New breakthrough in fight against lethal amphibian disease

Amphibians have been treated in the wild for the first time against the global chytridiomycosis (‘chytrid’) pandemic currently devastating their populations worldwide, as part of a pioneering study led by scientists from international conservation charity the Zoological Society of London (ZSL). 

Mountain chicken frog
Mountain chicken frog

Published in the journal Biological Conservation and conducted in partnership with the Durrell Wildlife Conservation Trust, the University of Kent, Chester Zoo and the Government of Montserrat, the paper describes how the established antifungal drug itraconazole can be used to treat amphibians in the wild during periods of particular risk from chytrid outbreaks. Frogs were individually washed for five minutes at a time in a bag containing the anti-fungal bath. While this measure was not ultimately able to stop them dying, the paper demonstrates that this technique has potential to greatly extend the likely time to extinction for any given amphibian population in the face of epidemic disease. 

Caused by the fungus Batrachochytrium dendrobatidis (Bd), this chytrid variant has so far infected more than 600 amphibian species globally – causing population declines, extirpations or extinctions in over 200 of these and representing the greatest disease-driven loss of biodiversity ever recorded. Whilst captive breeding programmes offer hope for some, the International Union for Conservation of Nature (IUCN) currently estimates that even with the cooperation of the global zoological community, only around 50 species could potentially be saved from extinction through this approach. Proven, field-based methods will therefore play a vital role in mitigating the risk posed by this disease. 

Commenting on the paper, lead author Michael Hudson – jointly based at ZSL’s Institute of Zoology (IoZ), Durrell and the University of Kent – said: “This method represents a valuable addition to the currently sparse toolkit available to conservation scientists who are trying to combat the spread of chytrid in the wild. The treatment explored in this paper could be used to buy precious time in which to implement additional protective measures for at-risk amphibian species.” 

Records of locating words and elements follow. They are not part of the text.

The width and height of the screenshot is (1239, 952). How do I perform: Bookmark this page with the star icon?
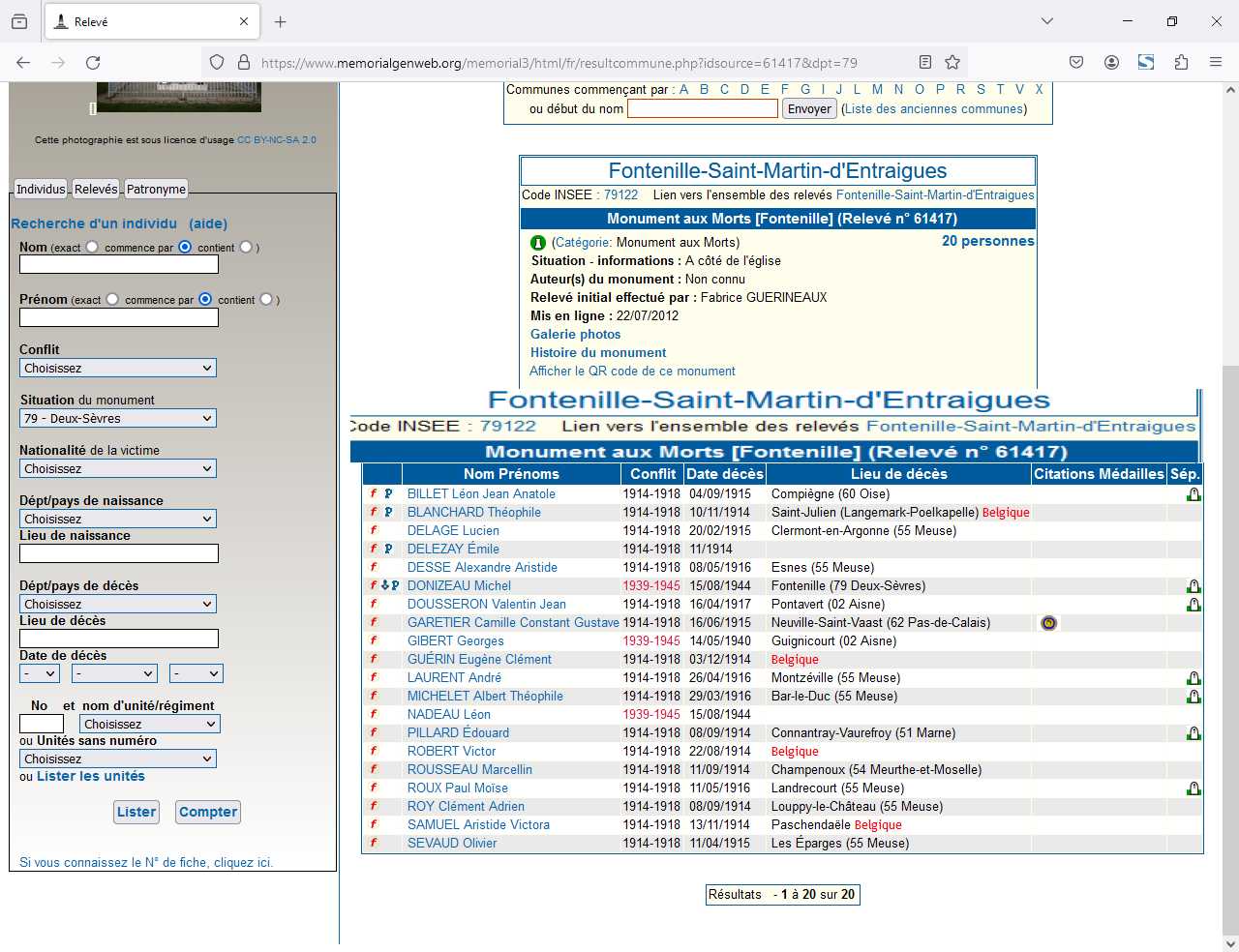[952, 62]
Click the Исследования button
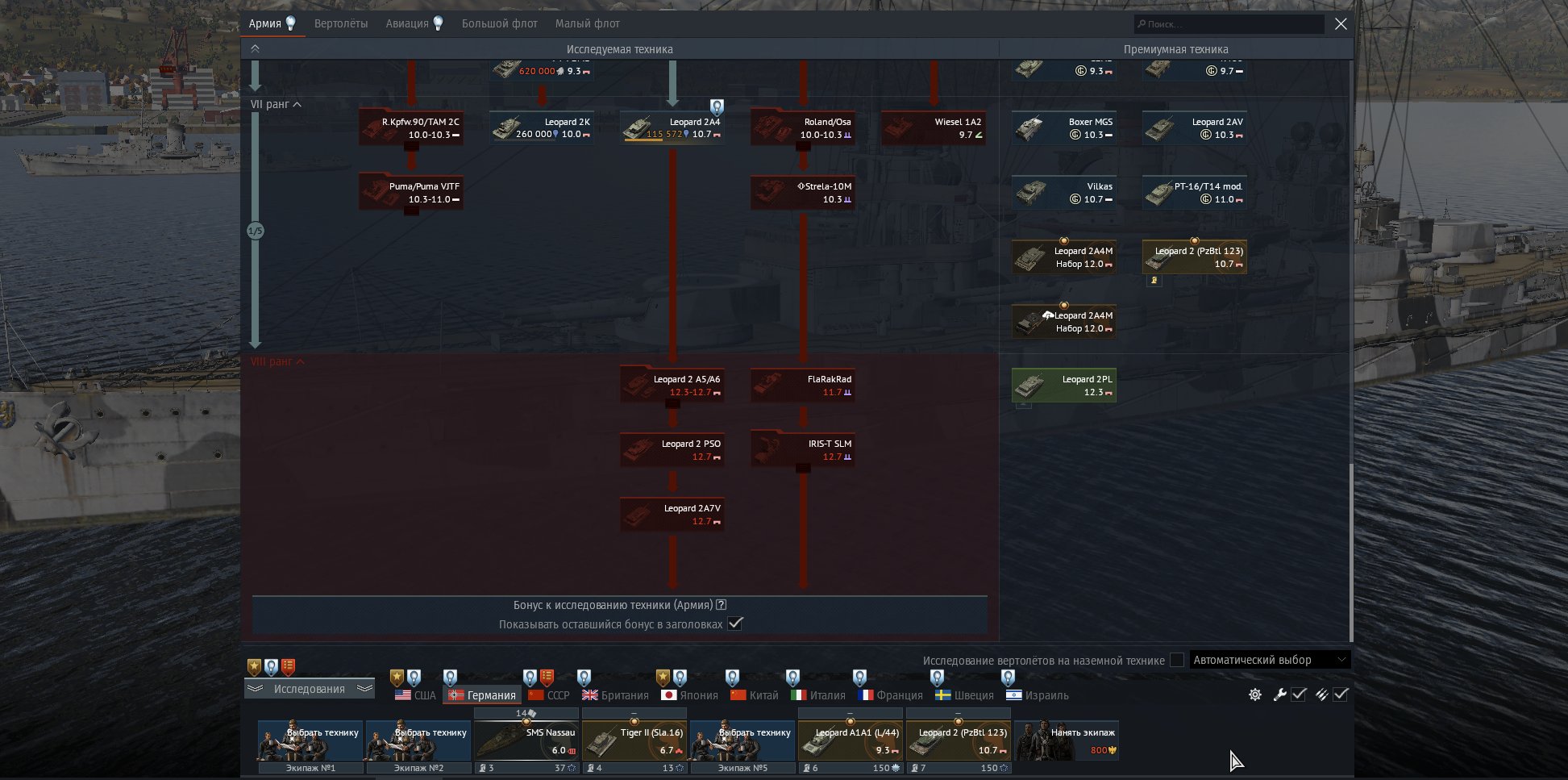Image resolution: width=1568 pixels, height=780 pixels. [x=310, y=689]
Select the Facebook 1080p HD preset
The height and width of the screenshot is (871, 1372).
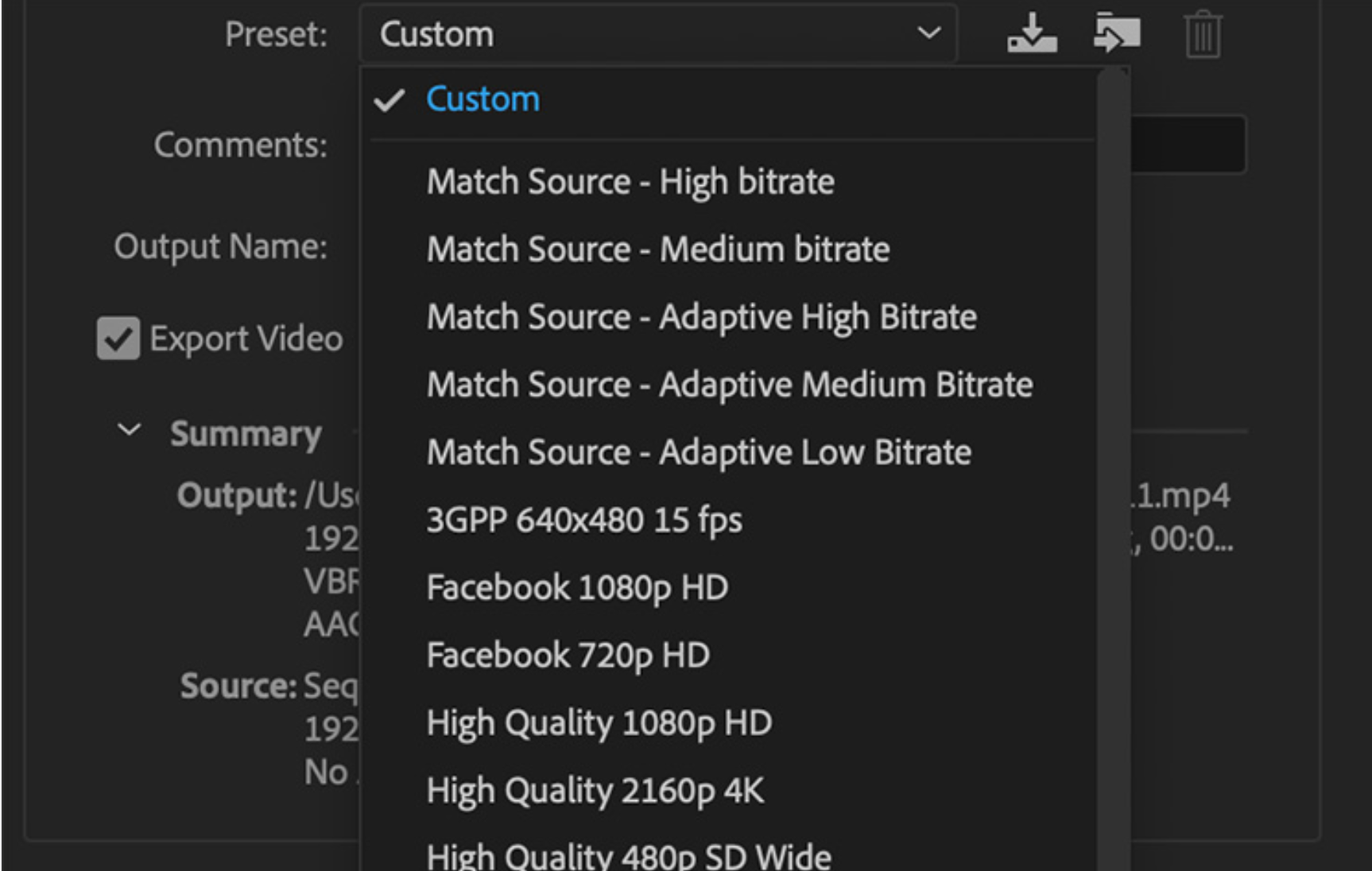point(577,587)
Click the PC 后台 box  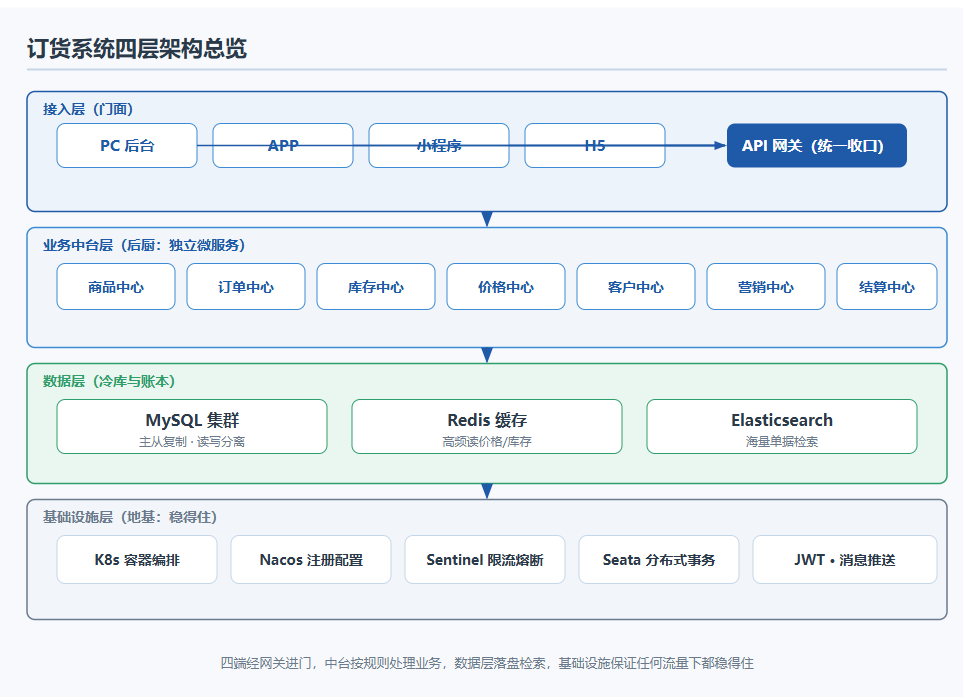click(x=127, y=146)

The study, funded by the People’s Trust for Endangered Species (PTES) and the Balcombe Trust, was based on ZSL and Durrell’s long-standing work with the  ‘mountain chicken’ (Leptodactylus fallax). This critically endangered species, one of the largest frogs in the world, lives exclusively on the islands of Dominica and Montserrat in the Eastern Caribbean. 

Expanding on the study, PTES Grants Manager Nida Al-Fulaij said: “This latest breakthrough provides conservationists with an additional weapon in the global fight against amphibian chytridiomycosis. We’re pleased to be supporting this vital work as part of our wider mission to conserve vulnerable wildlife in the UK and beyond.”